La ley afecta principalmente a:

Servicios básicos de interés general

Energía, agua, telecomunicaciones, transporte, servicios postales y sector financiero (este último con especialidades sectoriales).

Grandes empresas de cualquier sector

Empresas o grupos que cumplan uno solo de estos criterios:

  • ≥ 250 personas trabajadoras
  • 50 M€ de facturación
  • 43 M€ de balance

Y un matiz clave: da igual el canal (online, telefónico, presencial), la externalización del servicio o incluso que el prestador esté fuera de España si opera con clientela en territorio nacional.

3.- Obligaciones que cambian la práctica diaria

Atención personalizada obligatoria

  • Se prohíbe el uso exclusivo de contestadores automáticos o IA.
  • El cliente puede exigir interlocución con una persona física en cualquier momento.
  • El 95 % de las solicitudes de atención personalizada deben atenderse en menos de 3 minutos.

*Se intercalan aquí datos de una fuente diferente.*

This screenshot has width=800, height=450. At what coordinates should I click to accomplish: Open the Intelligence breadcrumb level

Atención. Para muchas empresas, esto exige revisar profundamente call centers, flujos digitales y dimensionamiento de personal.

Trazabilidad total de consultas y reclamaciones

Cada consulta, queja, reclamación o incidencia debe:

  • Generar clave identificativa
  • Dejar constancia documental en soporte duradero
  • Permitir seguimiento del estado del expediente

Este punto es especialmente relevante desde la óptica probatoria y sancionadora.

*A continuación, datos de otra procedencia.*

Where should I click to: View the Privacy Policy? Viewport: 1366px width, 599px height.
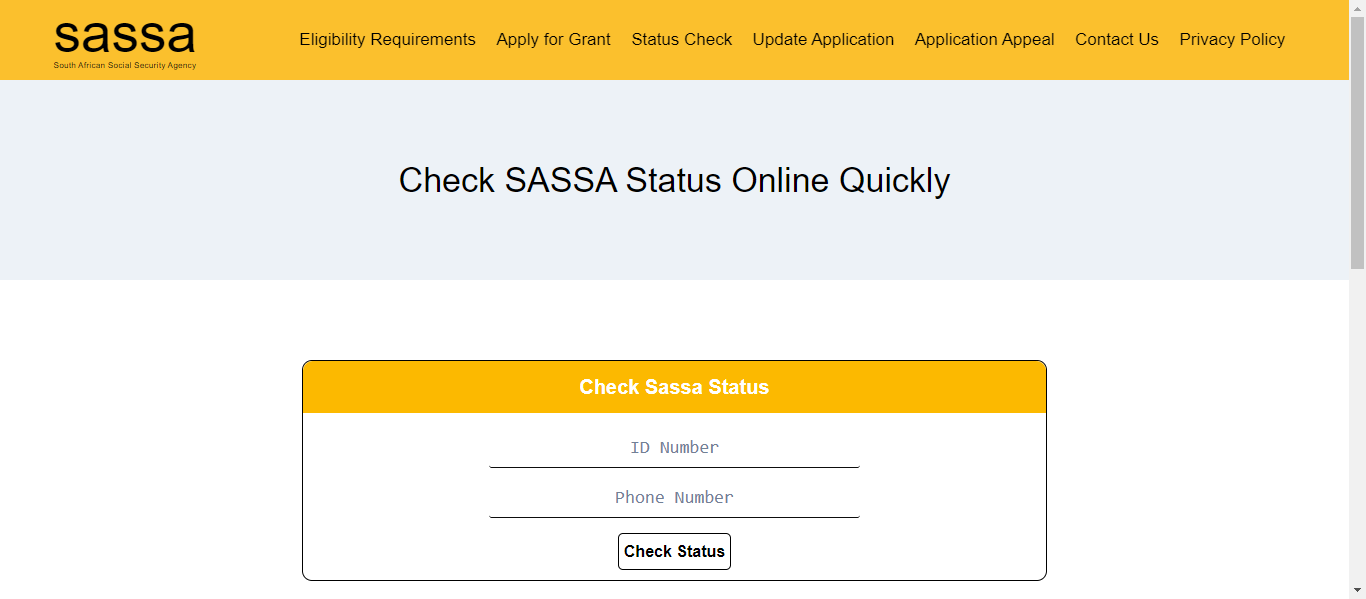tap(1232, 39)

Prohibición de cortar servicios durante una reclamación

En servicios de tracto sucesivo:

  • No puede suspenderse el servicio si la reclamación está relacionada con el motivo del corte.
  • La suspensión solo es posible en supuestos muy concretos (seguridad).

Atención. Esto impacta directamente en políticas de recobro, suspensión automática y gestión de impagos.

Resoluciones motivadas y vías alternativas

Las respuestas empresariales:

  • Deben ser individualizadas y motivadas
  • No pueden cerrarse por silencio o por el mero transcurso del plazo
  • Deben informar de mecanismos de resolución extrajudicial

La reclamación deja de ser un trámite y pasa a ser un procedimiento con garantías mínimas.

4. Atención telefónica: uno de los núcleos duros de la ley

La norma es especialmente exigente en este ámbito:

  • El servicio no puede tener un coste superior a una llamada estándar.
  • Los números de tarificación especial deben tener alternativa gratuita.
  • Prohibida cualquier derivación encubierta a números de pago.
  • El servicio de atención no puede generar ingresos para la empresa.
  • El 95 % de las llamadas deben atenderse en menos de 3 minutos.

Atención. Aquí hay riesgo claro de incumplimiento masivo en sectores muy concretos.

5. Accesibilidad, idioma y colectivos vulnerables

La ley introduce obligaciones reforzadas en:

  • Atención a personas mayores y con discapacidad
  • Adaptación a competencias digitales reales
  • Atención en la misma lengua en la que se formule la reclamación
  • Prioridad en atención telefónica para colectivos vulnerables

Atención. Conecta directamente con políticas de igualdad, accesibilidad y ESG, cada vez más relevantes en auditorías y licitaciones.

6. Evaluación, auditoría y sanciones

Las empresas deberán:

  • Implantar un sistema interno de evaluación de la calidad del servicio
  • Someterlo a auditoría anual independiente
  • Tener la documentación disponible para Consumo

El incumplimiento constituye infracción en materia de consumo, con sanciones conforme a la normativa estatal y autonómica.

7. Plazo de adaptación: el tiempo corre

La ley concede un plazo de 6 meses desde su entrada en vigor para adaptar:

  • Protocolos
  • Canales de atención
  • Contratos y condiciones generales
  • Formación del personal
  • Sistemas tecnológicos

Para muchos operadores, este plazo será ajustado.

8. Dónde está el valor añadido

Esta norma abre un campo claro de actuación profesional:

  • Auditoría preventiva de servicios de atención al cliente
  • Revisión contractual y de condiciones generales
  • Rediseño de procesos internos y protocolos de reclamación
  • Acompañamiento en inspecciones y procedimientos sancionadores
  • Formación a equipos internos

Atención. No es solo una norma de consumo: es compliance operativo puro.

La Ley 10/2025 marca un antes y un después. Quien la vea como una obligación formal llegará tarde. Quien la entienda como una pieza estratégica de cumplimiento y gestión del riesgo, llegará con ventaja. El mensaje es claro: la atención al cliente entra de lleno en el radar regulatorio y conviene anticiparse.